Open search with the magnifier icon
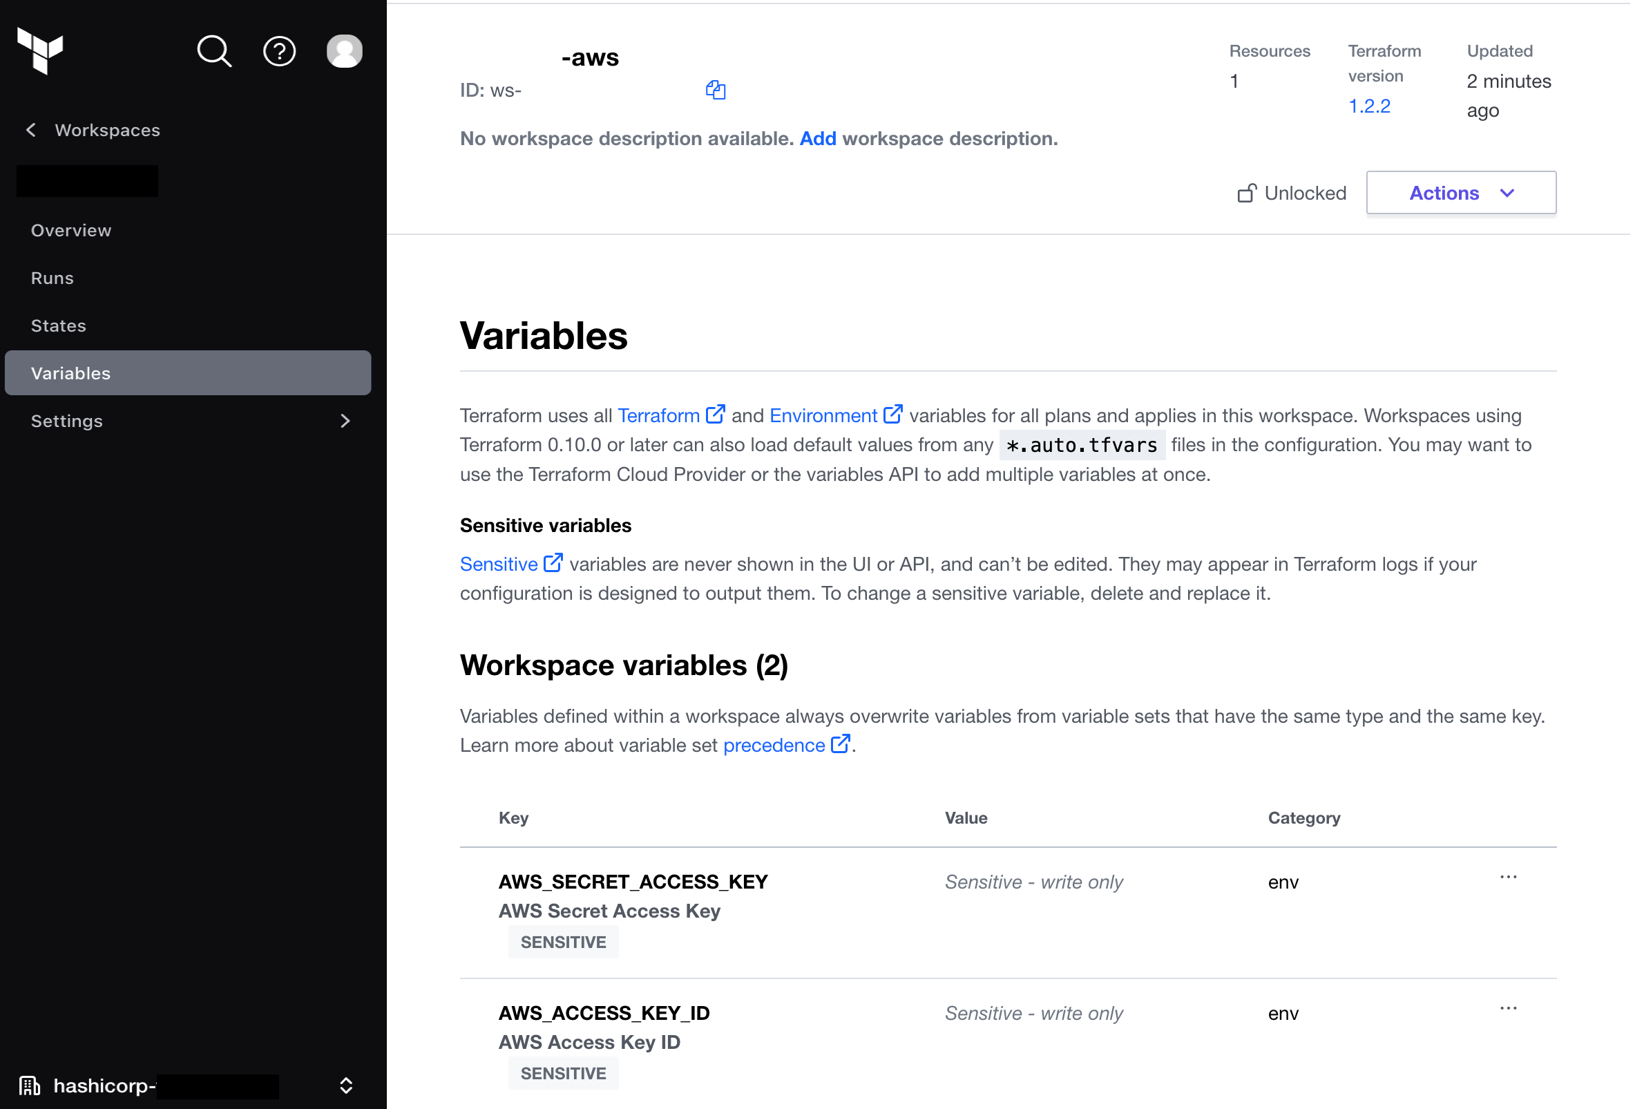This screenshot has height=1109, width=1644. (214, 51)
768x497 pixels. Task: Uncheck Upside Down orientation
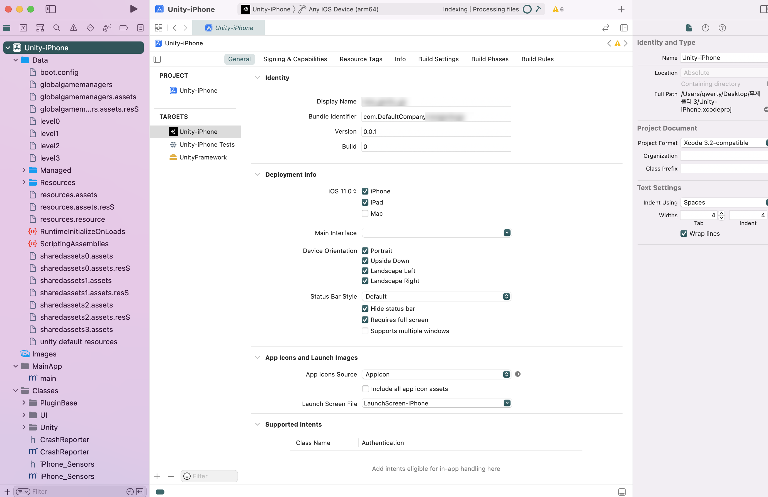(x=365, y=261)
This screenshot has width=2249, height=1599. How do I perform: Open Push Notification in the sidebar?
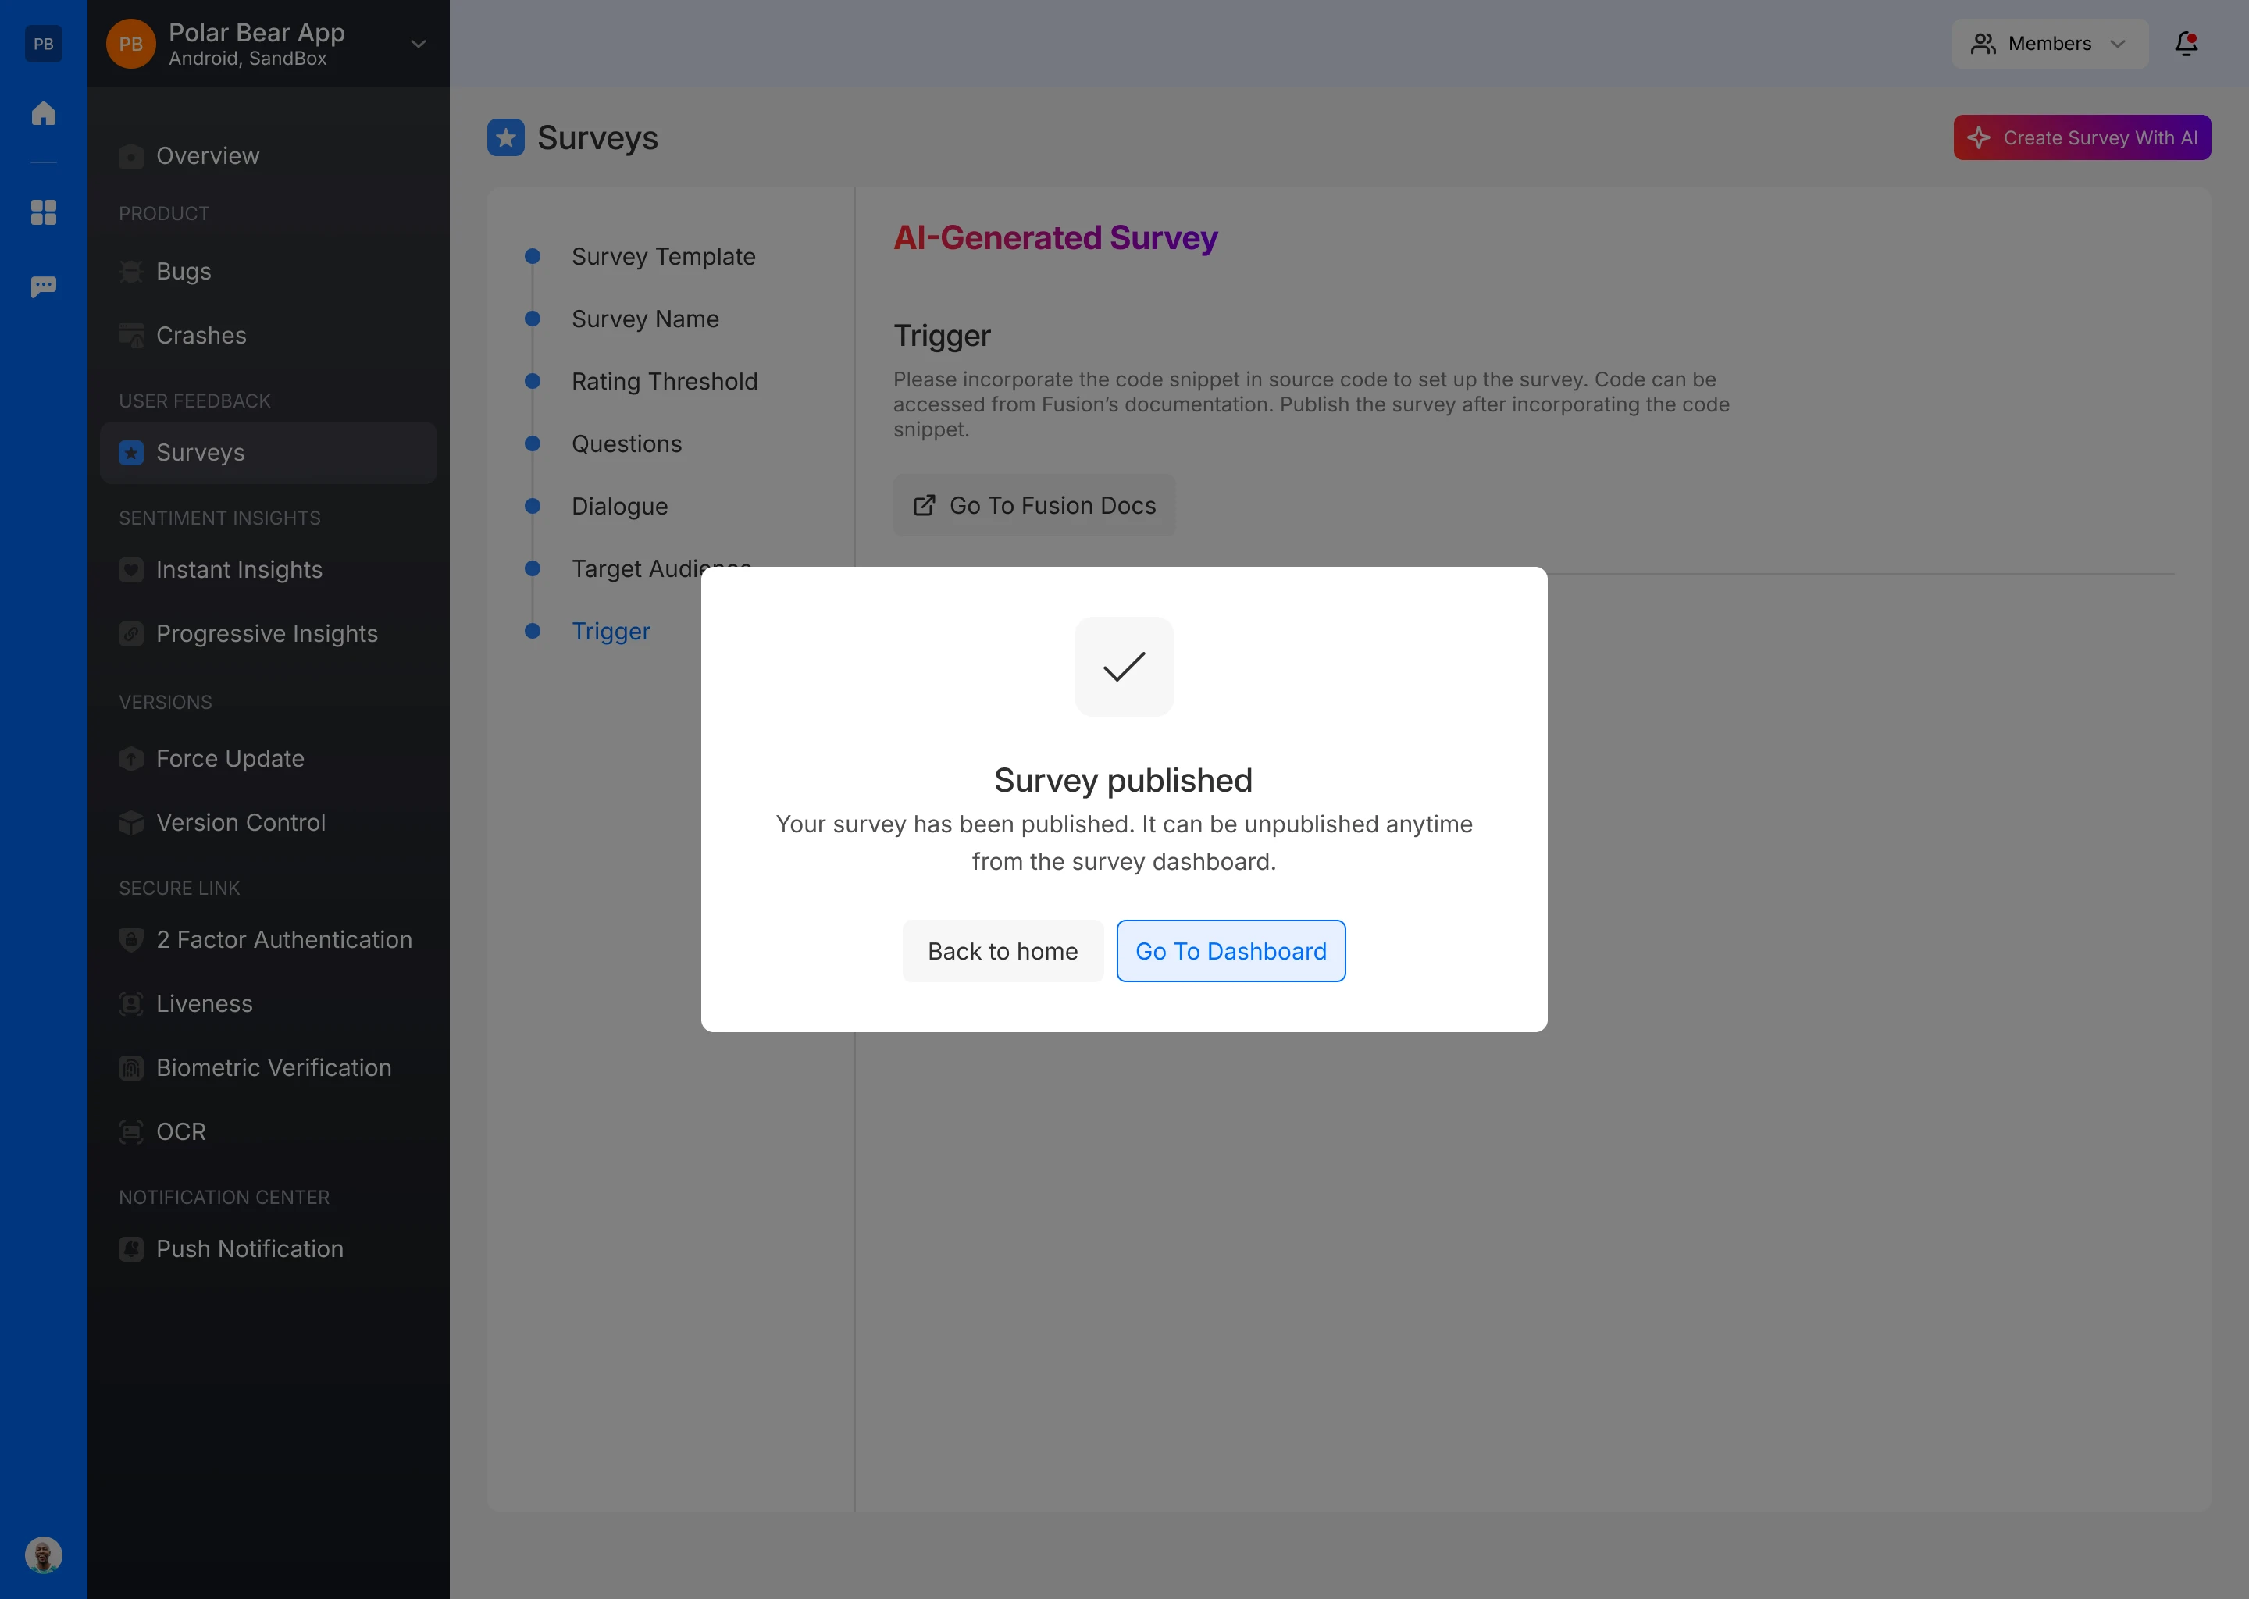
= = = =
→ **What is required**
Restate the data word for word without pictures.

→ **Solution**
Open search with the magnifier icon
This screenshot has height=1109, width=1644. (214, 51)
768x497 pixels. Task: Uncheck Upside Down orientation
(x=365, y=261)
This screenshot has width=2249, height=1599. How do I perform: Open Push Notification in the sidebar?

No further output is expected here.